**What to work on:**
Convert the rows below into a JSON list of strings, with one string per line and blank lines omitted.

┄┄┄┄┄┄┄┄┄┄

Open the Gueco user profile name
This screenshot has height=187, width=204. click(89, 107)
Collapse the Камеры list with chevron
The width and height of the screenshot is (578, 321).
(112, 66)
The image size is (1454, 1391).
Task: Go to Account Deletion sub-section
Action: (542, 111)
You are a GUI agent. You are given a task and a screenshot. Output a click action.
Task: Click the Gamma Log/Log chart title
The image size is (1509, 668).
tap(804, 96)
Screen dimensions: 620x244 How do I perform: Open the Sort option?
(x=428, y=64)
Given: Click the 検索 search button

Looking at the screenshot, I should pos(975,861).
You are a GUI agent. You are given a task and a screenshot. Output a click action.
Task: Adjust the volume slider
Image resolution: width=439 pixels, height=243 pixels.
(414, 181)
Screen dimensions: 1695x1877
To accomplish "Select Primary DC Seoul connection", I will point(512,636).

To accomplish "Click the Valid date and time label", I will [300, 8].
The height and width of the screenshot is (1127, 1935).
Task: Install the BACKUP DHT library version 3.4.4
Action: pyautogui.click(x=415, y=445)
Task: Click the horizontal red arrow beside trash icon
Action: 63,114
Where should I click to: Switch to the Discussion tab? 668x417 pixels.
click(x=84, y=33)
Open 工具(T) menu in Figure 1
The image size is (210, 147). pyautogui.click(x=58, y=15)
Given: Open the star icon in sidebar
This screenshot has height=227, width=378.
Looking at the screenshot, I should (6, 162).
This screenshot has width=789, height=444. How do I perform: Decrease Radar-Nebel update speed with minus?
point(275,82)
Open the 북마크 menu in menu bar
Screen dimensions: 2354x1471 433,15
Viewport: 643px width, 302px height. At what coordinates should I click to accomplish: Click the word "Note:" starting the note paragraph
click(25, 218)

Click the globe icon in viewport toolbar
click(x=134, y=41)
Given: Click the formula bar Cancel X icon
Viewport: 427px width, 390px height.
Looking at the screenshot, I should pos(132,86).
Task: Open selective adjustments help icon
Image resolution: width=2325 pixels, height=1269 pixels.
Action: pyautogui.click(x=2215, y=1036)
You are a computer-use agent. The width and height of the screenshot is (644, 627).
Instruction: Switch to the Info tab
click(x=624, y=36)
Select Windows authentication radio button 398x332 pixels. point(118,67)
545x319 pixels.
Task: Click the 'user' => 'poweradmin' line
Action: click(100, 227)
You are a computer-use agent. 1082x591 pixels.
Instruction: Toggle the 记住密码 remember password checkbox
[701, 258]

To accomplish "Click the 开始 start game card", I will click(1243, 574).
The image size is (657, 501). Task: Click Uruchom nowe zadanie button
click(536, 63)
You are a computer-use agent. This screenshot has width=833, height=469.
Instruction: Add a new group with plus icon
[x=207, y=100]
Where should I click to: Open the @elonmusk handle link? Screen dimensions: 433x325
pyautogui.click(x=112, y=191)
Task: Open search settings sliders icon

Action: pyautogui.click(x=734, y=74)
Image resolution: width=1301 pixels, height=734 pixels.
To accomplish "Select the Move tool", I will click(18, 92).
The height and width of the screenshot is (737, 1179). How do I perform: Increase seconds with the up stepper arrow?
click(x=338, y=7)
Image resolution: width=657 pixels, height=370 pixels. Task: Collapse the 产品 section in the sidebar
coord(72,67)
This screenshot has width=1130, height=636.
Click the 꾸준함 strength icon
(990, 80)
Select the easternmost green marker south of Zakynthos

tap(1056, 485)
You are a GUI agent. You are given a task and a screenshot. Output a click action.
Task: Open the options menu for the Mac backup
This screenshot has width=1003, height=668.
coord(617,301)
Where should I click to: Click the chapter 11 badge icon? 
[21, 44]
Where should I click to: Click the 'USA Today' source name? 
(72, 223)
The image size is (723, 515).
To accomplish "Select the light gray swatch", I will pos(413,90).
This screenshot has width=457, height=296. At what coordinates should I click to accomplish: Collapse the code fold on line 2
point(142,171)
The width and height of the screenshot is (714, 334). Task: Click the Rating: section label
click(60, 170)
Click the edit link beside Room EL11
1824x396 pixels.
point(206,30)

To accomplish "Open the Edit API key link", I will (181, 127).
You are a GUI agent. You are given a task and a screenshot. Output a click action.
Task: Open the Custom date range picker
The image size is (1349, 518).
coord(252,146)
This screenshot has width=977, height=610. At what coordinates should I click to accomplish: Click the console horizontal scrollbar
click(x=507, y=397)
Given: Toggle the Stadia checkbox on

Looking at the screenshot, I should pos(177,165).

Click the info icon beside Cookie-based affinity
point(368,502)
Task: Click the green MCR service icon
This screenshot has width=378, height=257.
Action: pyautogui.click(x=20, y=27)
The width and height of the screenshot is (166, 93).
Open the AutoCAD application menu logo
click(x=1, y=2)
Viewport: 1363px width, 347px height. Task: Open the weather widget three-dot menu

┄┄┄┄┄┄┄┄┄┄

**Worked answer:**
[
  "Open the Gueco user profile name",
  "This screenshot has height=187, width=204. click(89, 107)",
  "Collapse the Камеры list with chevron",
  "The width and height of the screenshot is (578, 321).",
  "(112, 66)",
  "The image size is (1454, 1391).",
  "Task: Go to Account Deletion sub-section",
  "Action: (542, 111)",
  "You are a GUI agent. You are given a task and a screenshot. Output a click action.",
  "Task: Click the Gamma Log/Log chart title",
  "The image size is (1509, 668).",
  "tap(804, 96)",
  "Screen dimensions: 620x244 How do I perform: Open the Sort option?",
  "(x=428, y=64)",
  "Given: Click the 検索 search button",
  "Looking at the screenshot, I should pos(975,861).",
  "You are a GUI agent. You are given a task and a screenshot. Output a click action.",
  "Task: Adjust the volume slider",
  "Image resolution: width=439 pixels, height=243 pixels.",
  "(414, 181)",
  "Screen dimensions: 1695x1877",
  "To accomplish \"Select Primary DC Seoul connection\", I will point(512,636).",
  "To accomplish \"Click the Valid date and time label\", I will [300, 8].",
  "The height and width of the screenshot is (1127, 1935).",
  "Task: Install the BACKUP DHT library version 3.4.4",
  "Action: pyautogui.click(x=415, y=445)",
  "Task: Click the horizontal red arrow beside trash icon",
  "Action: 63,114",
  "Where should I click to: Switch to the Discussion tab? 668x417 pixels.",
  "click(x=84, y=33)",
  "Open 工具(T) menu in Figure 1",
  "The image size is (210, 147). pyautogui.click(x=58, y=15)",
  "Given: Open the star icon in sidebar",
  "This screenshot has height=227, width=378.",
  "Looking at the screenshot, I should (6, 162).",
  "This screenshot has width=789, height=444. How do I perform: Decrease Radar-Nebel update speed with minus?",
  "point(275,82)",
  "Open the 북마크 menu in menu bar",
  "Screen dimensions: 2354x1471 433,15",
  "Viewport: 643px width, 302px height. At what coordinates should I click to accomplish: Click the word \"Note:\" starting the note paragraph",
  "click(25, 218)",
  "Click the globe icon in viewport toolbar",
  "click(x=134, y=41)",
  "Given: Click the formula bar Cancel X icon",
  "Viewport: 427px width, 390px height.",
  "Looking at the screenshot, I should pos(132,86).",
  "Task: Open selective adjustments help icon",
  "Image resolution: width=2325 pixels, height=1269 pixels.",
  "Action: pyautogui.click(x=2215, y=1036)",
  "You are a computer-use agent. The width and height of the screenshot is (644, 627).",
  "Instruction: Switch to the Info tab",
  "click(x=624, y=36)",
  "Select Windows authentication radio button 398x332 pixels. point(118,67)",
  "545x319 pixels.",
  "Task: Click the 'user' => 'poweradmin' line",
  "Action: click(100, 227)",
  "You are a computer-use agent. 1082x591 pixels.",
  "Instruction: Toggle the 记住密码 remember password checkbox",
  "[701, 258]",
  "To accomplish \"Click the 开始 start game card\", I will click(1243, 574).",
  "The image size is (657, 501). Task: Click Uruchom nowe zadanie button",
  "click(536, 63)",
  "You are a computer-use agent. This screenshot has width=833, height=469.",
  "Instruction: Add a new group with plus icon",
  "[x=207, y=100]",
  "Where should I click to: Open the @elonmusk handle link? Screen dimensions: 433x325",
  "pyautogui.click(x=112, y=191)",
  "Task: Open search settings sliders icon",
  "Action: pyautogui.click(x=734, y=74)",
  "Image resolution: width=1301 pixels, height=734 pixels.",
  "To accomplish \"Select the Move tool\", I will click(18, 92).",
  "The height and width of the screenshot is (737, 1179). How do I perform: Increase seconds with the up stepper arrow?",
  "click(x=338, y=7)",
  "Image resolution: width=657 pixels, height=370 pixels. Task: Collapse the 产品 section in the sidebar",
  "coord(72,67)",
  "This screenshot has width=1130, height=636.",
  "Click the 꾸준함 strength icon",
  "(990, 80)",
  "Select the easternmost green marker south of Zakynthos",
  "tap(1056, 485)",
  "You are a GUI agent. You are given a task and a screenshot. Output a click action.",
  "Task: Open the options menu for the Mac backup",
  "This screenshot has width=1003, height=668.",
  "coord(617,301)",
  "Where should I click to: Click the chapter 11 badge icon? ",
  "[21, 44]",
  "Where should I click to: Click the 'USA Today' source name? ",
  "(72, 223)",
  "The image size is (723, 515).",
  "To accomplish \"Select the light gray swatch\", I will pos(413,90).",
  "This screenshot has width=457, height=296. At what coordinates should I click to accomplish: Collapse the code fold on line 2",
  "point(142,171)",
  "The width and height of the screenshot is (714, 334). Task: Click the Rating: section label",
  "click(60, 170)",
  "Click the edit link beside Room EL11",
  "1824x396 pixels.",
  "point(206,30)",
  "To accomplish \"Open the Edit API key link\", I will (181, 127).",
  "You are a GUI agent. You are given a task and a screenshot. Output a click action.",
  "Task: Open the Custom date range picker",
  "The image size is (1349, 518).",
  "coord(252,146)",
  "This screenshot has width=977, height=610. At what coordinates should I click to accomplish: Click the console horizontal scrollbar",
  "click(x=507, y=397)",
  "Given: Toggle the Stadia checkbox on",
  "Looking at the screenshot, I should pos(177,165).",
  "Click the info icon beside Cookie-based affinity",
  "point(368,502)",
  "Task: Click the green MCR service icon",
  "This screenshot has width=378, height=257.",
  "Action: pyautogui.click(x=20, y=27)",
  "The width and height of the screenshot is (166, 93).",
  "Open the AutoCAD application menu logo",
  "click(x=1, y=2)",
  "Viewport: 1363px width, 347px height. Task: Open the weather widget three-dot menu"
]